--- START ---

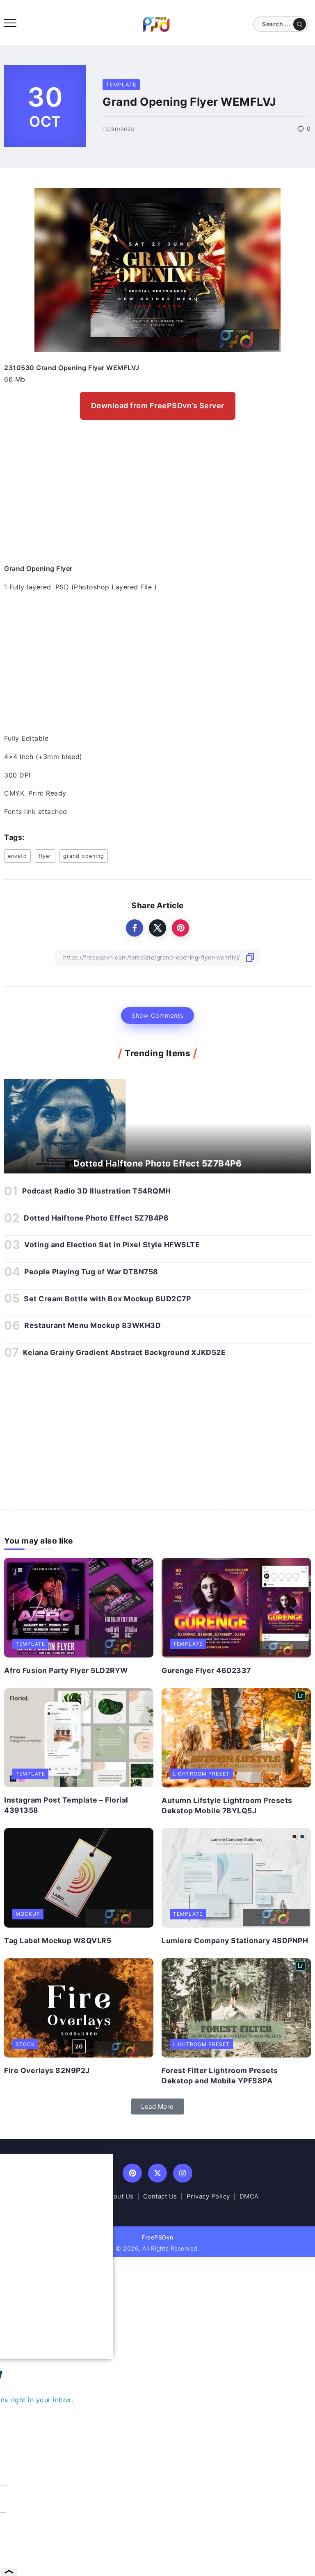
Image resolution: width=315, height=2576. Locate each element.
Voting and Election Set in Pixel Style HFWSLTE (112, 1244)
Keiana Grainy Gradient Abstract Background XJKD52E (124, 1352)
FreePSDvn (157, 2237)
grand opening (83, 856)
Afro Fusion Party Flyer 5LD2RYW (66, 1670)
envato (17, 856)
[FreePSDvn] (156, 24)
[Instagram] (182, 2173)
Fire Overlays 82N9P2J (47, 2070)
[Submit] (299, 24)
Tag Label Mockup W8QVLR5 (57, 1940)
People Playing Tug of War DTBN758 (91, 1271)
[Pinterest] (132, 2173)
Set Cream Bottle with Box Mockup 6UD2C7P (107, 1298)
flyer (45, 856)
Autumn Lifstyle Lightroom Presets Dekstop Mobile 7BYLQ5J (227, 1805)
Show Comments (157, 1015)
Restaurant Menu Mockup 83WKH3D (92, 1325)
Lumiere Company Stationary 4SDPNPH (235, 1940)
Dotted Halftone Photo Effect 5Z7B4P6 (157, 1163)
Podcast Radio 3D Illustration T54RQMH (96, 1191)
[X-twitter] (157, 2173)
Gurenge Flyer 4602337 (206, 1670)
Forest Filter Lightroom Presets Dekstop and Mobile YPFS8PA (220, 2075)
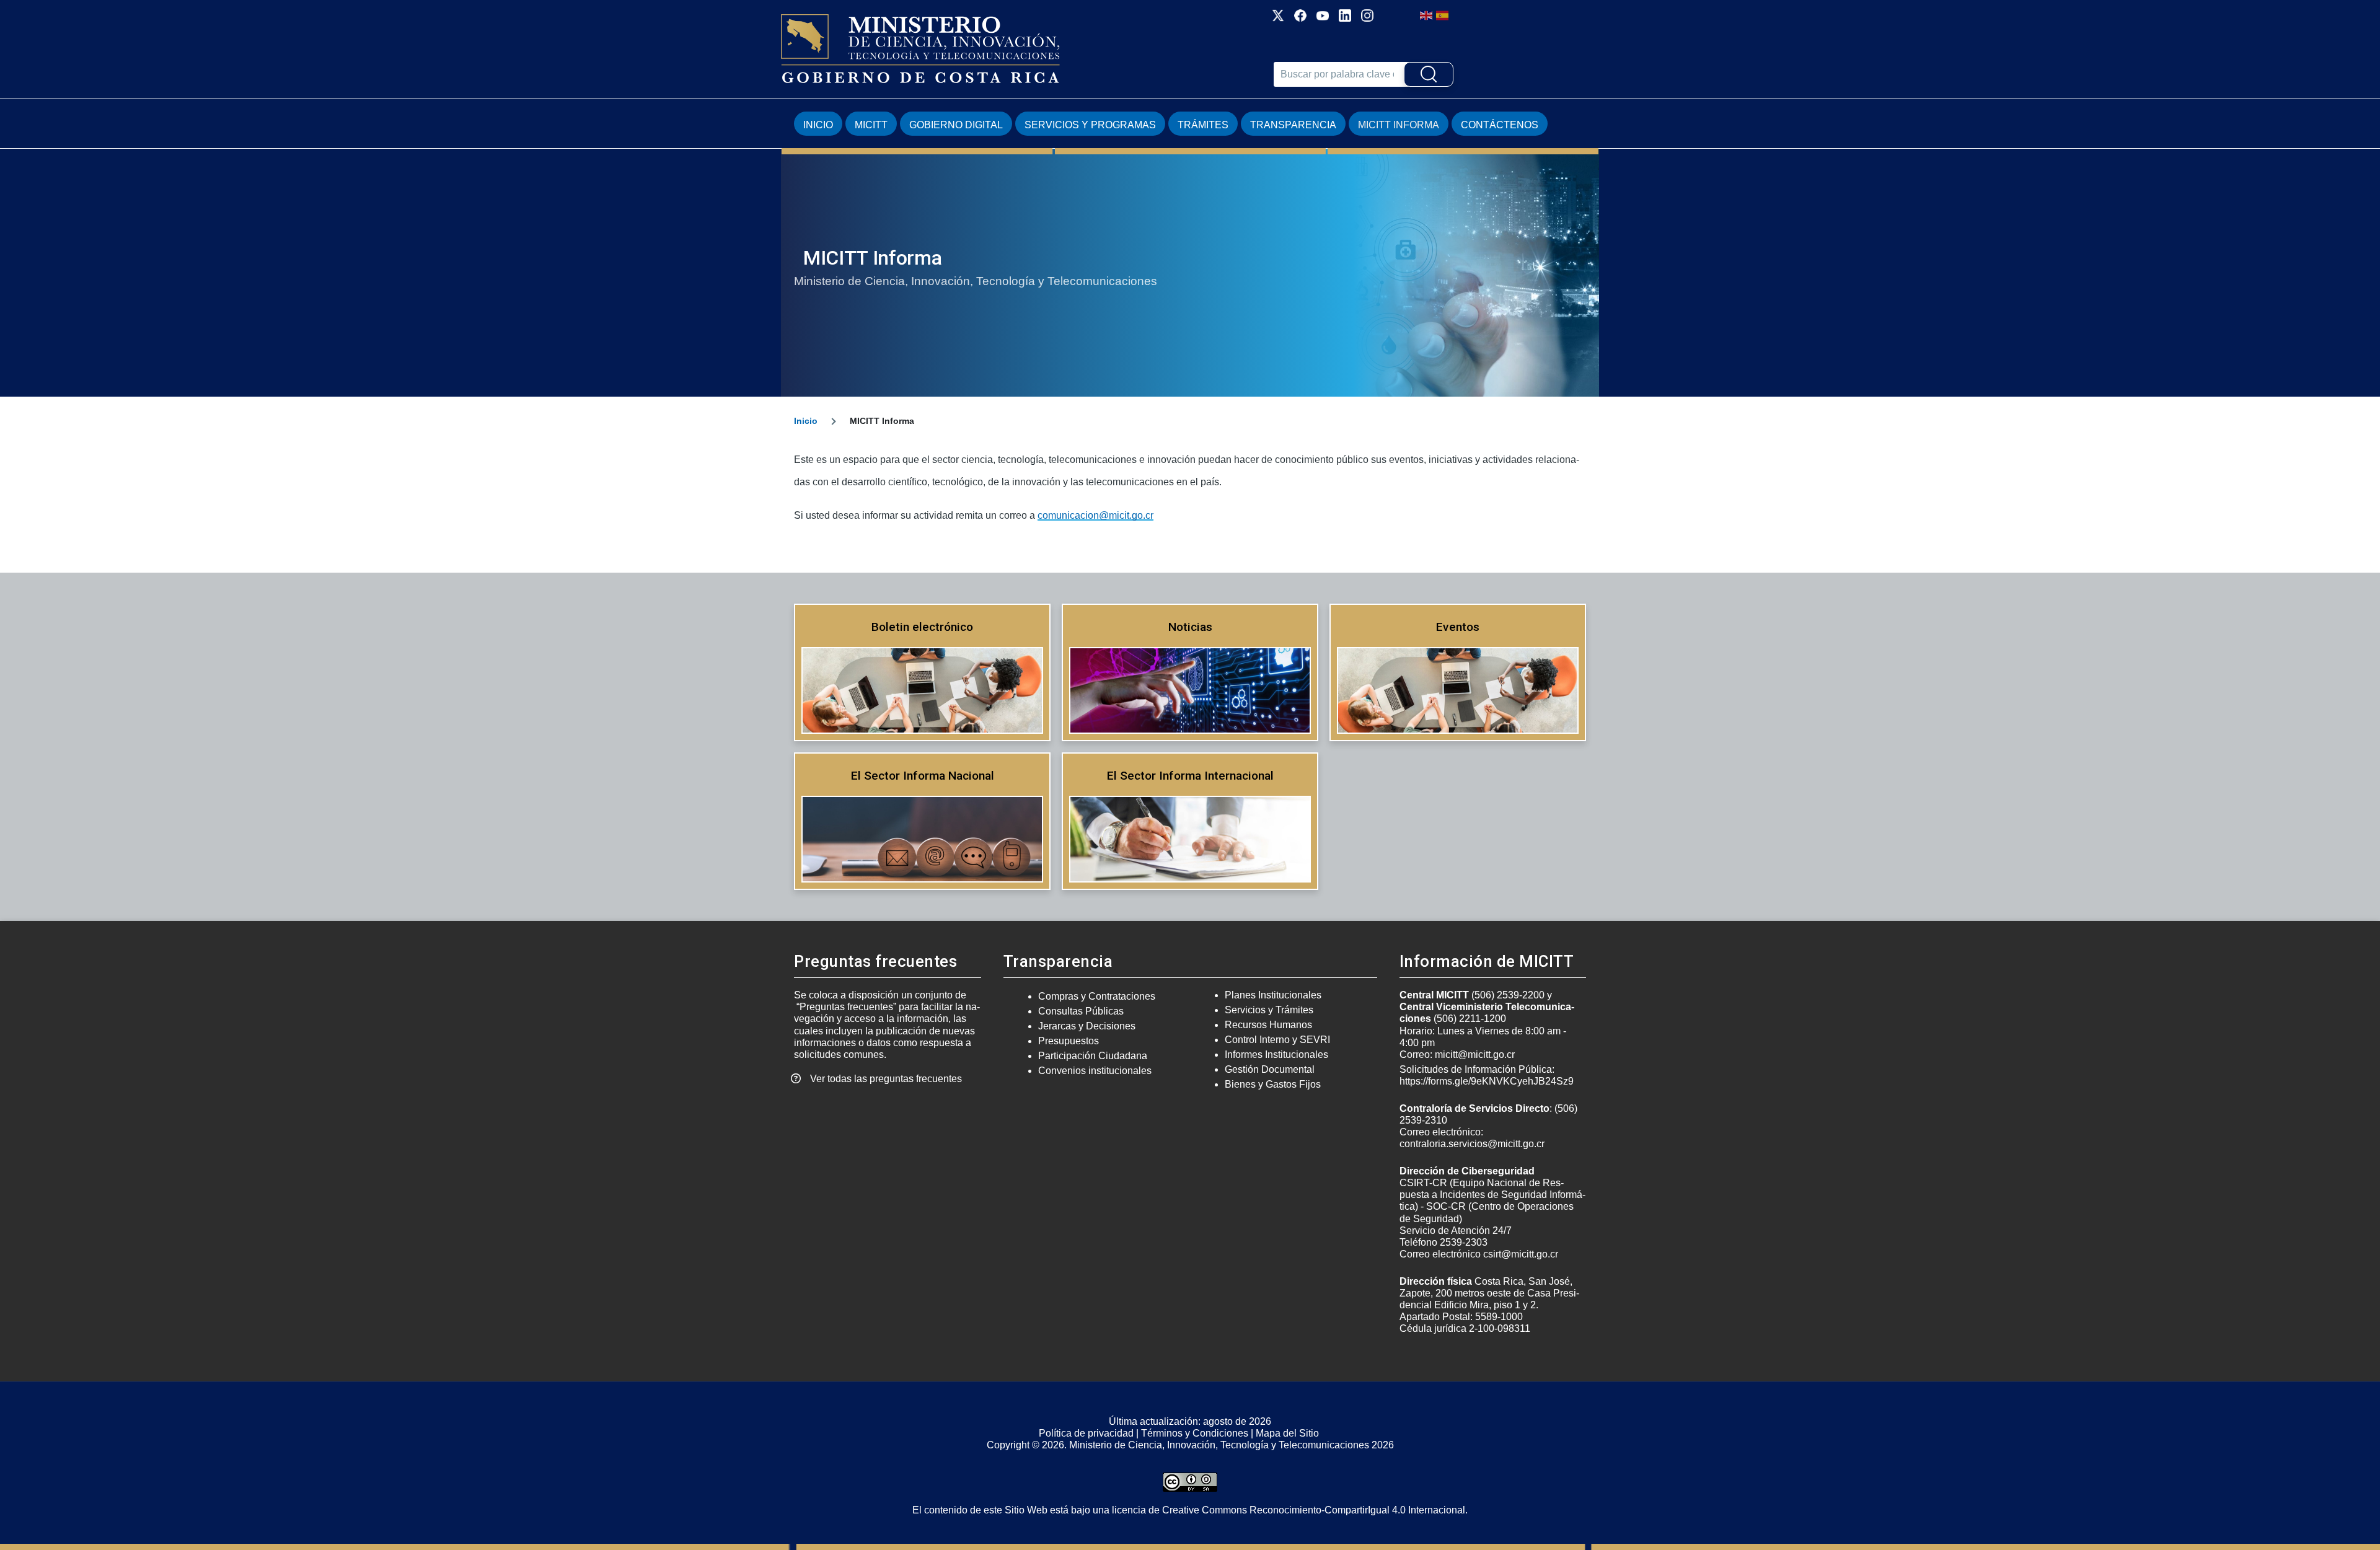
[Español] (1443, 14)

--- END ---

▶ _Problem requirements_
Please repeat all of the data exactly, excluding images.

▶ _Answer_
Image resolution: width=315, height=2576. Locate each element.
Voting and Election Set in Pixel Style HFWSLTE (112, 1244)
Keiana Grainy Gradient Abstract Background XJKD52E (124, 1352)
FreePSDvn (157, 2237)
grand opening (83, 856)
Afro Fusion Party Flyer 5LD2RYW (66, 1670)
envato (17, 856)
[FreePSDvn] (156, 24)
[Instagram] (182, 2173)
Fire Overlays 82N9P2J (47, 2070)
[Submit] (299, 24)
Tag Label Mockup W8QVLR5 (57, 1940)
People Playing Tug of War DTBN758 (91, 1271)
[Pinterest] (132, 2173)
Set Cream Bottle with Box Mockup 6UD2C7P (107, 1298)
flyer (45, 856)
Autumn Lifstyle Lightroom Presets Dekstop Mobile 7BYLQ5J (227, 1805)
Show Comments (157, 1015)
Restaurant Menu Mockup 83WKH3D (92, 1325)
Lumiere Company Stationary 4SDPNPH (235, 1940)
Dotted Halftone Photo Effect 5Z7B4P6 (157, 1163)
Podcast Radio 3D Illustration T54RQMH (96, 1191)
[X-twitter] (157, 2173)
Gurenge Flyer 4602337 (206, 1670)
Forest Filter Lightroom Presets Dekstop and Mobile YPFS8PA (220, 2075)
[Español] (1443, 14)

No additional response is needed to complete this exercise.